At the same time, India could rally international support against Pakistan in an effort to isolate it diplomatically and put pressure on it economically. That could include attempting to disrupt its access to the next tranche of a $7bn bailout from the International Monetary Fund which it secured last summer. India will be trying, in particular, to leverage its friendly relations with President Donald Trump’s administration, which has voiced strong support for India since the attack and whose relations with Pakistan are less of a priority than during Mr Trump’s first term, given American forces’ withdrawal from neighbouring Afghanistan in 2021.
Indian advocates of such an approach say it will help to penalise Pakistan without provoking an unpredictable military conflagration. They fear that Pakistan’s army chief, General Asim Munir, may see such a conflict as an opportunity to draw international attention to Kashmir, to rally support for the Pakistani armed forces, and to undermine the popularity of the jailed opposition leader Imran Khan. Pakistan’s military leadership is also facing criticism at home over the escalation of a separatist insurgency in the western region of Balochistan, which it accuses India of supporting.

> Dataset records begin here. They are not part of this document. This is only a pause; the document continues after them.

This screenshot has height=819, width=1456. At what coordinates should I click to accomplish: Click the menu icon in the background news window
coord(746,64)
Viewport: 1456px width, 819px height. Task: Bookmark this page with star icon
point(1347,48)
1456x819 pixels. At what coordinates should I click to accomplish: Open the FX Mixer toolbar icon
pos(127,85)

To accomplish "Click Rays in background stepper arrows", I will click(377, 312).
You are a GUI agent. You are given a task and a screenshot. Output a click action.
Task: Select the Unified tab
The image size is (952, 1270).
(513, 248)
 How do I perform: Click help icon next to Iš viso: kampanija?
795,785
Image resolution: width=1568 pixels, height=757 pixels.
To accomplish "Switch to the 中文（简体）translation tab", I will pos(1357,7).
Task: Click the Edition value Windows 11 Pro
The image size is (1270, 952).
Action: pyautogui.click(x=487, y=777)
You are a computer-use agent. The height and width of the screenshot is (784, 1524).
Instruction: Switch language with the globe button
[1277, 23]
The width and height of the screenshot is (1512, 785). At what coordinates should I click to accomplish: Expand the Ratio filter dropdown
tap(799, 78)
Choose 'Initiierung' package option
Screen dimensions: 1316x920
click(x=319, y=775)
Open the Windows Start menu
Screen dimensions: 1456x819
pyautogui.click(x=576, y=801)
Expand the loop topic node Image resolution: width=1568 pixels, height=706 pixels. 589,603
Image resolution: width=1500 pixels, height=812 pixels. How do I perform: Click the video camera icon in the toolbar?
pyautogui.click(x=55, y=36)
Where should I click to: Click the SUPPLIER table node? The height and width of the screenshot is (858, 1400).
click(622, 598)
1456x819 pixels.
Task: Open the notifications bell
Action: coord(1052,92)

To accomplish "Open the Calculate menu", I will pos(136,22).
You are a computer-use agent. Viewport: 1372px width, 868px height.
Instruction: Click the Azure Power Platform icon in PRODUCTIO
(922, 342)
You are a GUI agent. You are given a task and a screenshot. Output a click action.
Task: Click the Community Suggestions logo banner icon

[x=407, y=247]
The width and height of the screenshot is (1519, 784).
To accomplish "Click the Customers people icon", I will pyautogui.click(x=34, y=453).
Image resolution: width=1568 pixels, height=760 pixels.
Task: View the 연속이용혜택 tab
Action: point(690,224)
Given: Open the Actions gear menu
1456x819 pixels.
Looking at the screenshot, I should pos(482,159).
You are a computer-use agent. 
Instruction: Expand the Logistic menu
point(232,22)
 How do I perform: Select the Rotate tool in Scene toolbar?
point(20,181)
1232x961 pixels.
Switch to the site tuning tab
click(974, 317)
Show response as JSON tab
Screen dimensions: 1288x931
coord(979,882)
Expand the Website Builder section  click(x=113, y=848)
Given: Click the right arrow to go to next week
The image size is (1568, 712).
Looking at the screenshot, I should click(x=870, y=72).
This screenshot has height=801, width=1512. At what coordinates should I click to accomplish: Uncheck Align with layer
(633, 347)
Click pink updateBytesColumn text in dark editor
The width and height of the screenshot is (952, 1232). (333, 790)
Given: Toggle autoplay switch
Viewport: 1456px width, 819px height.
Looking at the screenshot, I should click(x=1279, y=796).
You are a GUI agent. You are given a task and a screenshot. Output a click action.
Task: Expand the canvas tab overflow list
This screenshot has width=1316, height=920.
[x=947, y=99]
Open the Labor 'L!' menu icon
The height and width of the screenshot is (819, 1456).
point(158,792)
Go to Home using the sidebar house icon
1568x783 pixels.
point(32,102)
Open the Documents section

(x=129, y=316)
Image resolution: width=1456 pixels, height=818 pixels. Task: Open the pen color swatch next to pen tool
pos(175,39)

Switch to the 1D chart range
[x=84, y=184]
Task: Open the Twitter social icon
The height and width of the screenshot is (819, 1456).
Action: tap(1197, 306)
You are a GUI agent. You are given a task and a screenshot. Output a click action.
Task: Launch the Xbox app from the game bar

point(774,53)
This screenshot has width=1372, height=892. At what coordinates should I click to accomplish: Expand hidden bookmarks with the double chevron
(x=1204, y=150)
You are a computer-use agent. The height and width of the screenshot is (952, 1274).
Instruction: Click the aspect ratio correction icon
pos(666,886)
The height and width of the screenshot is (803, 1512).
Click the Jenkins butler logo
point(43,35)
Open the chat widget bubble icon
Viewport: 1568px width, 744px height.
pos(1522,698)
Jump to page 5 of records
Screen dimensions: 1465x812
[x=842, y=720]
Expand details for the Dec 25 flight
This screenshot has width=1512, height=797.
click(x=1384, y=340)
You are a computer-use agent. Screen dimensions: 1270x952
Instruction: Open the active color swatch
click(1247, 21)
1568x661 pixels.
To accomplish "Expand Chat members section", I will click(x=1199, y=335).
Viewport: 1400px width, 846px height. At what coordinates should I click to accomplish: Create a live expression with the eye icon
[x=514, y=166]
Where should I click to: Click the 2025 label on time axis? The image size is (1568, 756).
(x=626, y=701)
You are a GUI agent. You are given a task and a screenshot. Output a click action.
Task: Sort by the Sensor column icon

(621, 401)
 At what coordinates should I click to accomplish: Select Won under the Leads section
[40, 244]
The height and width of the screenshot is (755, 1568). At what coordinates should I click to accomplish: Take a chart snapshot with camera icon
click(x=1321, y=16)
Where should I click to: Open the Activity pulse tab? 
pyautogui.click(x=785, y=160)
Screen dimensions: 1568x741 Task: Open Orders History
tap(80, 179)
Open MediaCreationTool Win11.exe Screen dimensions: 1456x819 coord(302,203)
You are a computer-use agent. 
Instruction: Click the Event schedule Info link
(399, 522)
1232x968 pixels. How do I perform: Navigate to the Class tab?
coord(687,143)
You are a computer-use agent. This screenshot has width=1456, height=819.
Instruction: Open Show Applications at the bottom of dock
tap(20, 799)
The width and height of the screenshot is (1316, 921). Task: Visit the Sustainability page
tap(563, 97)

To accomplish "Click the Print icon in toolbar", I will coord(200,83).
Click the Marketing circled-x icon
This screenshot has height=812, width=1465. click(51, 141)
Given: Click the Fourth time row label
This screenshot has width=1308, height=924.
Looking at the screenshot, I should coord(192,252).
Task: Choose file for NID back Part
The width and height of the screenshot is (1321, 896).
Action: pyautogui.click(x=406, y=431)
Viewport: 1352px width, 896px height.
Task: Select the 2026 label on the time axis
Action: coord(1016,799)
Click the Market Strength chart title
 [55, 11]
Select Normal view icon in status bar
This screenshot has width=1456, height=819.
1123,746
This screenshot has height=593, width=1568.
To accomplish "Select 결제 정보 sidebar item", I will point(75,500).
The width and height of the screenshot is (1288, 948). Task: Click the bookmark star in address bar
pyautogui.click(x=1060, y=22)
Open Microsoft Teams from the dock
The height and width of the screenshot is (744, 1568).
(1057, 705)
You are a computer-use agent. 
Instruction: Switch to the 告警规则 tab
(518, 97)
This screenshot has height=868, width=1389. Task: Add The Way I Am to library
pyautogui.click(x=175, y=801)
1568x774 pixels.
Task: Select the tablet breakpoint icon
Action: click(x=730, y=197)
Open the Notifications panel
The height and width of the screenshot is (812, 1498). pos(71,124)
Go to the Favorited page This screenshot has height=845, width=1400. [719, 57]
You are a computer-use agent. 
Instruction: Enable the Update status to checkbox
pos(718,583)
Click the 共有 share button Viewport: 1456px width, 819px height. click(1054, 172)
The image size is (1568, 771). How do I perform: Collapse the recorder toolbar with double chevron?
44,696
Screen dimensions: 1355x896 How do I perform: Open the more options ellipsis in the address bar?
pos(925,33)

Still, even a more nuanced Indian response carries enormous risks. Pakistan is more politically and economically fragile and less susceptible to Western pressure than it was during the last standoff with India in 2019. Non-military Indian measures against Pakistan could have unpredictable consequences too. Following India’s suspension of the Indus Waters treaty last week, Pakistan said that it would view any Indian attempt to block or divert the relevant rivers as an act of war. And Pakistan still has close ties to China, which could slow or reverse a rapprochement with India that has been under way since Indian and Chinese authorities resolved a four-year standoff over their disputed border in October. Whatever Mr Modi decides in the coming days, this is a perilous moment for all.